Ne pouvant plus s’appuyer sur les réseaux de son défunt père après avoir frustré les sbires habituels du palais en manquant de respect envers presque tout le monde ; et en tenant compte de la fragmentation de l’électorat du PDG du fait de nombreuses scissions d’anciens poids lourds, Ali réalise enfin que ses espoirs reposent désormais sur deux aléas : l’indolence des électeurs et bien sûr la fraude.
Sur le premier point il est mal parti, car autant les Gabonais étaient unis dans la tristesse après la disparition du chef de l’État, autant ces mêmes Gabonais sont déterminés à saisir l’opportunité qui leur est offerte de tourner définitivement la page sur le Bongoïsme et d’embrasser un avenir où les préoccupations des citoyens ordinaires deviennent les priorités du gouvernement. Ainsi le défaitisme qui caractérisait les années Bongo a fait place à un engouement réel : les Gabonais croient en un avenir meilleur et ils sont conscients que celui-ci passe par leur participation massive en faveur du candidat de leur choix (qui on le sait déjà ne sera jamais Ali).
Il reste donc au fils à papa sans charisme, c’est-à-dire Ali Bongo, une seule option : la fraude. Et il s’y attèle déjà.
Tenez par exemple le cas du docteur Moussavou, un compatriote dont les déboires nous sont rapportée par le site de l’UPG :
« Cela ne vaut la peine de faire le tour de la ville car partout il y'a un manque de carnets d'inscription », avoue un maire. L’équation est simple : Pas de carnet = pas d’inscription = incapacité de voter = opportunité de gonflage des résultats.
Mais les magouilles ne s’arrêtent pas là. Aux Etats-Unis, l’ambassade du Gabon vient d’émettre un communiqué demandant aux Gabonais qui se sont déjà inscrits de revenir « pour un complément d’informations ». Ceux qui ont pu faire un deuxième déplacement affirment qu’on leur a demandé de donner le nom de leur père et celui de leur mère, faute de quoi leur inscription est invalidée et ils ne pourront donc pas voter. Imaginez cela : Quelqu’un a pris la peine de faire le déplacement de Chicago, Houston, ou Atlanta à Washington pour s’inscrire. Lorsque la personne était là on ne lui a pas demandé de donner le nom de son père ou de sa mère. Mais c’est après que la personne soit rentrée chez elle à des centaines de kilomètres qu’on lui demande de s’acheter un autre billet d’avion afin de se rendre à Washington !!!

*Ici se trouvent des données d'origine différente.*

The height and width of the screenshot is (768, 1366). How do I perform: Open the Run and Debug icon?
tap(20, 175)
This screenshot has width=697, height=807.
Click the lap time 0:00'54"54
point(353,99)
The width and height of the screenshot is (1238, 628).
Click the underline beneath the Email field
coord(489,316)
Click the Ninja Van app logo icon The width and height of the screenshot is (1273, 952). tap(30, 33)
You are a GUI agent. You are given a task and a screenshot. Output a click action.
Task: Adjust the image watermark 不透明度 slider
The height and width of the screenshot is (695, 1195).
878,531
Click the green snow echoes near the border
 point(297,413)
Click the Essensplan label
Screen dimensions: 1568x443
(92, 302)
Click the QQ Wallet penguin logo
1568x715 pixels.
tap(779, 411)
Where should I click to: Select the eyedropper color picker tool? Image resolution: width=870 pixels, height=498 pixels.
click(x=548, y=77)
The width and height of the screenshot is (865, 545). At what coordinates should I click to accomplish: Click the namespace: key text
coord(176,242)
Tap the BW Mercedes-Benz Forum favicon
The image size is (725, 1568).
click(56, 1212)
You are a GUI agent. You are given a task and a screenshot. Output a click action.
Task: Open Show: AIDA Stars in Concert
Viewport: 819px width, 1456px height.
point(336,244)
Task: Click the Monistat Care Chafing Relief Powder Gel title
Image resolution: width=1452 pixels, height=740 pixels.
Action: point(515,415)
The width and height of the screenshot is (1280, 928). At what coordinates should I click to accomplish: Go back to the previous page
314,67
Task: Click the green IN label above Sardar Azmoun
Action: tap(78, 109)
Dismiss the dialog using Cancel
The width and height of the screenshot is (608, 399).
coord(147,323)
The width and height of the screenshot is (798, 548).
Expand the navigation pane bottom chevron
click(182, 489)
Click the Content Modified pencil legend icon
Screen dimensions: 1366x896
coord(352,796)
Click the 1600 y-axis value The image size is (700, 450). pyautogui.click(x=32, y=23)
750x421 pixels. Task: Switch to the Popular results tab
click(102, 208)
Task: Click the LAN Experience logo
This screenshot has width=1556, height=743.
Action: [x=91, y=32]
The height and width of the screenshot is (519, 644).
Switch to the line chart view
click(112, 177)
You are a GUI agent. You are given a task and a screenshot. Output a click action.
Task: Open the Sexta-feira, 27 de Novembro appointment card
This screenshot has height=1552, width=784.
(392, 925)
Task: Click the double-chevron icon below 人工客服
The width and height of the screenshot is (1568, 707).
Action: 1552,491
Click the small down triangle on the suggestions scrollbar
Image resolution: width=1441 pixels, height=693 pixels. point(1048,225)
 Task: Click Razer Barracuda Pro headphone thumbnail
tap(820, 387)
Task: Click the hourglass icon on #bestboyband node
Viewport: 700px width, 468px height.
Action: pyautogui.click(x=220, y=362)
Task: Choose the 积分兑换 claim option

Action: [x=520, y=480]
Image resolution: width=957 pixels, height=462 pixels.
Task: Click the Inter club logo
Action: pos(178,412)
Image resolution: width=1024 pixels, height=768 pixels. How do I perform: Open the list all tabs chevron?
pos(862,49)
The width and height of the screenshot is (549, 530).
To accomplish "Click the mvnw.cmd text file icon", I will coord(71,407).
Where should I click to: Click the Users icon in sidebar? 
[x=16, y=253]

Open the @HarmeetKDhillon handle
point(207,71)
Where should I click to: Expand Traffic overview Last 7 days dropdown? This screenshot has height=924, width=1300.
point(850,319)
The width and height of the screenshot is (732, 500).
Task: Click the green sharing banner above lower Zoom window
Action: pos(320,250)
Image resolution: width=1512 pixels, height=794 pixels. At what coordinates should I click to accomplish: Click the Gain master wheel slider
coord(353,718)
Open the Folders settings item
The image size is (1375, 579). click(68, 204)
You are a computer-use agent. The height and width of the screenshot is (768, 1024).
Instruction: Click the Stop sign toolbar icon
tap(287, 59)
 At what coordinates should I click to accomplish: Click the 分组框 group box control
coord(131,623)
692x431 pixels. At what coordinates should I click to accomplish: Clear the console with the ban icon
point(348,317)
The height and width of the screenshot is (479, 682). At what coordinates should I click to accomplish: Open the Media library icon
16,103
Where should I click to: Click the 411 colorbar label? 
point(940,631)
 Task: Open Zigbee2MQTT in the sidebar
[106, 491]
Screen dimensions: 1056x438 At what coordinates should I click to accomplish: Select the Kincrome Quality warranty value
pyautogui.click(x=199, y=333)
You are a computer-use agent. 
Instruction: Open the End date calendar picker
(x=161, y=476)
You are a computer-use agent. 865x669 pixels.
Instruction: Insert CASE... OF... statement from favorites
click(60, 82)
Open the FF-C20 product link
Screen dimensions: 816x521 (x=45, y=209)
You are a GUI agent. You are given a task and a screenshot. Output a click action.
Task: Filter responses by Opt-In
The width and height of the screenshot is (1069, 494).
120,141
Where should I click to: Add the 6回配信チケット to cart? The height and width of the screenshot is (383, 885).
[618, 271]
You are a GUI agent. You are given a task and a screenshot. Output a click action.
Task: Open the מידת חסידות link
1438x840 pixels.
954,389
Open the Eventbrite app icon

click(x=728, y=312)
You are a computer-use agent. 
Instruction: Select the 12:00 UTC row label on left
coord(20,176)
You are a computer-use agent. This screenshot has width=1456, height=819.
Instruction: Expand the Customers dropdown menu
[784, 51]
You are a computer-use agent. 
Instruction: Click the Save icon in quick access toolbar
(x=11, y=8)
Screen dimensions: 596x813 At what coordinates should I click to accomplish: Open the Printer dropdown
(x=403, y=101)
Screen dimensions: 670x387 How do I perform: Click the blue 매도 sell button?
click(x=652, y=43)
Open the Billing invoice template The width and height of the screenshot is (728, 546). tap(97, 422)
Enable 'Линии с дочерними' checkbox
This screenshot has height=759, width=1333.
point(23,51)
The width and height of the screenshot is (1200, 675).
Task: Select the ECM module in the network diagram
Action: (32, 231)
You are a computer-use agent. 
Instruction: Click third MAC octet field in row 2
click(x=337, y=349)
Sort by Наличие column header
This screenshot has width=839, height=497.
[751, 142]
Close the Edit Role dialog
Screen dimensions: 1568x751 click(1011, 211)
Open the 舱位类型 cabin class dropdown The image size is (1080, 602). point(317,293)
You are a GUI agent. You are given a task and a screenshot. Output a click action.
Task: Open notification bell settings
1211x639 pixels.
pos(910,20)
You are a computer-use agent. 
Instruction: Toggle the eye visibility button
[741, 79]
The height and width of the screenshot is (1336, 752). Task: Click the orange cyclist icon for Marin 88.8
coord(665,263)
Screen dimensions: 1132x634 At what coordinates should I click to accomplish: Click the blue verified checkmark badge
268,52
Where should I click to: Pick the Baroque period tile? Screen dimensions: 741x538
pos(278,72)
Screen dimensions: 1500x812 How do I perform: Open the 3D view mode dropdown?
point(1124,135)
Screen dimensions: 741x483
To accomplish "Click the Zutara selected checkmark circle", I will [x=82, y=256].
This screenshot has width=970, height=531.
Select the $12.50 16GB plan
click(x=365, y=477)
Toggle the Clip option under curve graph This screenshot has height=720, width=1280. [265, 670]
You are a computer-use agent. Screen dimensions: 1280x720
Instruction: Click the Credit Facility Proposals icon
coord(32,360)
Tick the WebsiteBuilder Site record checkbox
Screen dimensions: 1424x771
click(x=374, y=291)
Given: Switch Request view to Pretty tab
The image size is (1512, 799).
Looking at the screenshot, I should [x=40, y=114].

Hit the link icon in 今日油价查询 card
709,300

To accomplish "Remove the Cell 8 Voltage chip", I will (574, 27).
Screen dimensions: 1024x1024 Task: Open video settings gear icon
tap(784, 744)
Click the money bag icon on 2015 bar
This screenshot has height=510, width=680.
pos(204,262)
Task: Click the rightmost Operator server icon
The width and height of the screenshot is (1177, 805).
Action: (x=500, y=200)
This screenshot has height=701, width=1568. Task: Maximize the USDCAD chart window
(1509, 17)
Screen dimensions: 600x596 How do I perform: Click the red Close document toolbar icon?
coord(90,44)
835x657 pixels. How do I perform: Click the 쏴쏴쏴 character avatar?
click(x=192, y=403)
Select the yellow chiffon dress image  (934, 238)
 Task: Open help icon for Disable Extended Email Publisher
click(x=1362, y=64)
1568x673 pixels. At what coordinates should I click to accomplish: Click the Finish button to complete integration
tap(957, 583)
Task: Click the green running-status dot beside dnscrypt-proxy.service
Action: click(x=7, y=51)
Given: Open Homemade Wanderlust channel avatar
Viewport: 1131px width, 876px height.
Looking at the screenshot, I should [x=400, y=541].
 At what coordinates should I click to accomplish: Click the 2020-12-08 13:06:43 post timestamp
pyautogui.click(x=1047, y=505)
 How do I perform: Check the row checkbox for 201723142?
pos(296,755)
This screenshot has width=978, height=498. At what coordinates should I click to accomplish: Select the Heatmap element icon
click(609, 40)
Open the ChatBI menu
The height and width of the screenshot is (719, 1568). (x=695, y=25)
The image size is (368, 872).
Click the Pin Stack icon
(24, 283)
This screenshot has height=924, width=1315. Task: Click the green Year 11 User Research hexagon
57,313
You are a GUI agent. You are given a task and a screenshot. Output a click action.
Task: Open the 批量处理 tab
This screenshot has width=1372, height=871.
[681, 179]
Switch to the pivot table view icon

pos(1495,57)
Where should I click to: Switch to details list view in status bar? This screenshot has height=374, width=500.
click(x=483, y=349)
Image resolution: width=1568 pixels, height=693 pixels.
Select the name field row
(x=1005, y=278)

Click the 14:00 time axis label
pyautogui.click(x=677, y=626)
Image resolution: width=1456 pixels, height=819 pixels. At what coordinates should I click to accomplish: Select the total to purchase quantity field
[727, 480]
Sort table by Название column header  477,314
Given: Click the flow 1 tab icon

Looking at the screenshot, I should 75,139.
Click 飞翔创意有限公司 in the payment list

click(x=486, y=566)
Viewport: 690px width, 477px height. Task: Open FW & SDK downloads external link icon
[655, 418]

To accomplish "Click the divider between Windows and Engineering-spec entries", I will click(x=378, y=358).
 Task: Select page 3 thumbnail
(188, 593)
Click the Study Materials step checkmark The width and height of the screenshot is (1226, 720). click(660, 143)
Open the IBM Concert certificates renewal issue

Vous avez tout compris : l’objectif de ces manœuvres de découragement ou d’exigences superflues est de causer l’irritation au sein des populations afin qu’elles tombent dans le cynisme. Donc qu’elles s’abstiennent de voter.
Il est donc du devoir de chacun de nous d’exhorter nos frères, sœurs, père, mère, cousins, cousines, oncles, tantes, voisins, voisines, bref, toutes nos connaissances à ne pas se décourager. Même s’il faut camper devant les bureaux d’inscription, on doit le faire. La lumière est au bout du tunnel.
Quant à vous cher Ali retenez ceci : les Gabonais ont pris note de vos manœuvres, et vous serez sanctionné le moment venu. « Itchéyi la binéké n’ikokou », dit un proverbe Kota. Traduction : l’œuf ne danse pas avec le caillou.